Sloan is conscious of his singularity. As he says, “Brian Wilson is considered a genius, but I’m looking way in advance, when we’re gonna be looking at these things and saying, ‘That was teenage fluff, and it was well done.’ But it’s not Gershwin, and they all want to be Gershwin. Gershwin isn’t relevant, because his world is vanished. I’m not a tunesmith.”
If Sloan didn’t turn out to be Gershwin, he didn’t become Dylan, either. Nor did he function always as a willing tunesmith. Dunhill, according to Sloan, was a conservative, even reactionary company with little interest in innovation, and Sloan left the label in 1967. (“They had me sign everything away, and it was all gone,” he says.)
He went to New York and signed to Atco, making his best record, 1968’s Measure of Pleasure, a free-associating pop-soul work. Cut in Muscle Shoals, Ala., and produced by Tom Dowd, it was accomplished and funky, but he spent the next 20 years in obscurity in L.A., his career stalled. He made a 1994 record that he dismisses, so Sailover represents his first major effort since Measure of Pleasure. (Collectors’ Choice Music will give Measure its first CD issue in 2007.)
Unfortunately, Sailover is a thoroughly botched job. Jon Tiven’s flat, etiolated production is a far cry from Dowd’s rich, fat sound. The vocals sound lifeless, and on the “Eve of Destruction” remake, the drums are mixed too far back for such a rousing song. Those who saw Sloan’s amazing performance at Nashville’s Bluebird Café in June can only wonder at the contrast between his vitality and the weak tea that is Sailover.

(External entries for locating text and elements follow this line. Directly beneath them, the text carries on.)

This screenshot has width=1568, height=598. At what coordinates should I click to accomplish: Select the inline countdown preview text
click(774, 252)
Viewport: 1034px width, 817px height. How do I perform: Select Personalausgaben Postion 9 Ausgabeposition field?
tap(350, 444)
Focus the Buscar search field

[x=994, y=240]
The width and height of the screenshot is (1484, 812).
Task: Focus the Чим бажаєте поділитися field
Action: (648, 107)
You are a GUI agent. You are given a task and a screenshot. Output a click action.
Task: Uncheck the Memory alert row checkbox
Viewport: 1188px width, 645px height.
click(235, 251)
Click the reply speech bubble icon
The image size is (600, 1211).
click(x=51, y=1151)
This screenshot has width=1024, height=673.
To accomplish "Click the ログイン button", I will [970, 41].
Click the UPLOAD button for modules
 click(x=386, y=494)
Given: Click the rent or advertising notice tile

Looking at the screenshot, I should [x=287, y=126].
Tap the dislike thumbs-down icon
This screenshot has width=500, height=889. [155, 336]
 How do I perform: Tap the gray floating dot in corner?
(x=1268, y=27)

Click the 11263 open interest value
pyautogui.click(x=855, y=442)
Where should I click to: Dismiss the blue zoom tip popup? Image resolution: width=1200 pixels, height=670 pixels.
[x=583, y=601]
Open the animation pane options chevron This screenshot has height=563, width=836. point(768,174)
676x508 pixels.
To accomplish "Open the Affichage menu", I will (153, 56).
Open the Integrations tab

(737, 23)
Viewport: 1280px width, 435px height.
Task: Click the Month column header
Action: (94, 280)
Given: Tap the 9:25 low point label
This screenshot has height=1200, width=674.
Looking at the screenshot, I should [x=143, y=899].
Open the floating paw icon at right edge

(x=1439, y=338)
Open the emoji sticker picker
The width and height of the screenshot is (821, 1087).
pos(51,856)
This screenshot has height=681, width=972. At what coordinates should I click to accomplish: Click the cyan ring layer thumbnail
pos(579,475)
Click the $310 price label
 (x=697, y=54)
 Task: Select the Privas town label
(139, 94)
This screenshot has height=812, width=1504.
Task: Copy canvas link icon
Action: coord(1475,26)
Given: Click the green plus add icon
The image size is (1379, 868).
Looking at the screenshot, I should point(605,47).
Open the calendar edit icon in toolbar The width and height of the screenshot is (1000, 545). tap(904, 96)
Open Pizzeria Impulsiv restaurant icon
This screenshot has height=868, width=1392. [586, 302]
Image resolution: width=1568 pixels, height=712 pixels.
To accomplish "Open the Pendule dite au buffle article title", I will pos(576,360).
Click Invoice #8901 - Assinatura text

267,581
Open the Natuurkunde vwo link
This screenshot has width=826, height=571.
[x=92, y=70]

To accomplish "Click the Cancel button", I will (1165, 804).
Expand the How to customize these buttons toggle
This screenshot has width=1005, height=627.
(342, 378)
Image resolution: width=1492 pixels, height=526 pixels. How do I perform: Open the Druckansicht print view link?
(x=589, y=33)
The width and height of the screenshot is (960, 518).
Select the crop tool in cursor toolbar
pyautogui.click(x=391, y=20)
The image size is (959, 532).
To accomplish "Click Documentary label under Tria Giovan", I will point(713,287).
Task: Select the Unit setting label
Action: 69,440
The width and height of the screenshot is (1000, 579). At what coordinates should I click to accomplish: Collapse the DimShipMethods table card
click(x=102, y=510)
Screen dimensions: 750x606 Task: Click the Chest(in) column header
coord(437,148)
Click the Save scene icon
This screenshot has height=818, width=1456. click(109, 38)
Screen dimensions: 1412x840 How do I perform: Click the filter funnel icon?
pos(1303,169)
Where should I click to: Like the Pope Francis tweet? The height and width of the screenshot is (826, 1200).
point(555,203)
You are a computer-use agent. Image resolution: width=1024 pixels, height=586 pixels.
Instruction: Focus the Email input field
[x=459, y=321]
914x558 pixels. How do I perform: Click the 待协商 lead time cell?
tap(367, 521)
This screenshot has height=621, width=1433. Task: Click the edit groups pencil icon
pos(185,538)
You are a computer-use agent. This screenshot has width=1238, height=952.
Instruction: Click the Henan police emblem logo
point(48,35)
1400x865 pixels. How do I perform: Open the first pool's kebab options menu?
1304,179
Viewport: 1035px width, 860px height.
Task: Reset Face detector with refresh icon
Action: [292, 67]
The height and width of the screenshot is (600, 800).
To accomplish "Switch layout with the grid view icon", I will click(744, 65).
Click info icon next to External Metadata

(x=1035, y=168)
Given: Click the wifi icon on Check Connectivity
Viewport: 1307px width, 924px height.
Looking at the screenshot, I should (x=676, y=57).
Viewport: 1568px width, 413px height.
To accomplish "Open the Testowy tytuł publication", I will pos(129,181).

It’s hardly surprising that this superb vocalist, stylish guitarist and first-rate songwriter would be ill-served by a producer. Sloan is a major talent, but there’s something in his musical conception, and in his idea of himself, that resists codification. As Sloan says, “I don’t talk to P.F. Sloan, and I don’t know P.F Sloan. I’ll start working on a lyric for four years, and P.F. Sloan appears and says to me, ‘Get out of the way, let me show you how it’s done,’ and then he says, ‘Now go ahead and write a melody if you want,’ and then Sloan gives me a hint.”